Pleno do STF julgara ação sobre auxílio-moradia para juízes

Se a votação for favorável a AGU a decisão poder aliviar o caixa de todos os Estados assim como da União  Se a votação for favorável a AGU a decisão poder aliviar o caixa de todos os Estados assim como da União Foto: Rosine Coutinho/STF

O ministro do Supremo Tribunal Federal (STF) Luís Roberto Barroso liberou ontem (14) para julgamento um recurso que trata da validade do pagamento de auxílio-moradia para juízes. A data do julgamento precisa ser definida pela presidente da Corte, ministra Cármen Lúcia.

 

Com Agência Brasil

 

O pagamento do benefício foi autorizado liminarmente em 2014 pelo ministro Luiz Fux em outra ação de trata do assunto. O valor atual do auxílio-moradia é de R$ 4,3 mil. O benefício está previsto na Lei Orgânica da Magistratura (Lei Complementar 35/1979), mas tem a validade contestada pela Advocacia-Geral da União (AGU), ela acionou a Justiça para anular a Portaria 71/2014 da Procuradoria-Geral da República, que concede auxílio-moradia a todos os membros do Ministério Público da União. E virou festa nos tribunais de justiças, nos ministérios públicos e nos tribunais de contas dos Estados.

De acordo com os advogados da União, a medida pode gerar impacto de R$ 100 milhões por ano aos cofres públicos, conforme estimativa do Ministério do Planejamento, Orçamento e Gestão. Para a AGU, é um "gasto excessivo e elevado de dinheiro público" para o pagamento de uma despesa que não está de acordo com os princípios fundamentais previstos na Constituição, nem com as normas orçamentárias.

A AGU argumenta ainda que unidades do Ministério Público determinaram o contingenciamento de despesas de custeio, como energia elétrica, telefonia e correio para a realocação do montante, a fim de suprir o pagamento do auxílio-moradia, em "clara inversão de valores, sendo dada prevalência a um benefício pago individualmente em detrimento das atividades gerais da instituição".

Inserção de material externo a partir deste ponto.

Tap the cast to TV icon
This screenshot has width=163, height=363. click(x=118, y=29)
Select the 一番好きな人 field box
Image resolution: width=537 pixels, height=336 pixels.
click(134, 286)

Além disso, diz que o normativo foi editado após decisão liminar monocrática do ministro do Supremo Tribunal Federal Luiz Fux, autorizando o pagamento do benefício a todos os juízes federais, o que seria indevido por se tratar de processo de natureza individual. "No caso, inexiste qualquer mecanismo que permita a extensão dos efeitos da decisão proferida em um determinado processo a beneficiários que não integram a demanda, ou, mais ainda, a supostos beneficiários que integram carreira diversa daquela a que a decisão judicial fez referência", reforça.

A ação foi ajuizada pela Procuradoria Regional da 1ª Região. O pedido para suspender a portaria será analisado pela 22ª Vara Federal do Distrito Federal.

Com a decisão de Fux, foram beneficiados juízes da Justiça Trabalhista, da Justiça Militar e magistrados de nove estados que ainda não recebiam auxílio-moradia até então. Na época, a decisão atingiu cerca de 6,7 mil juízes e desembargadores.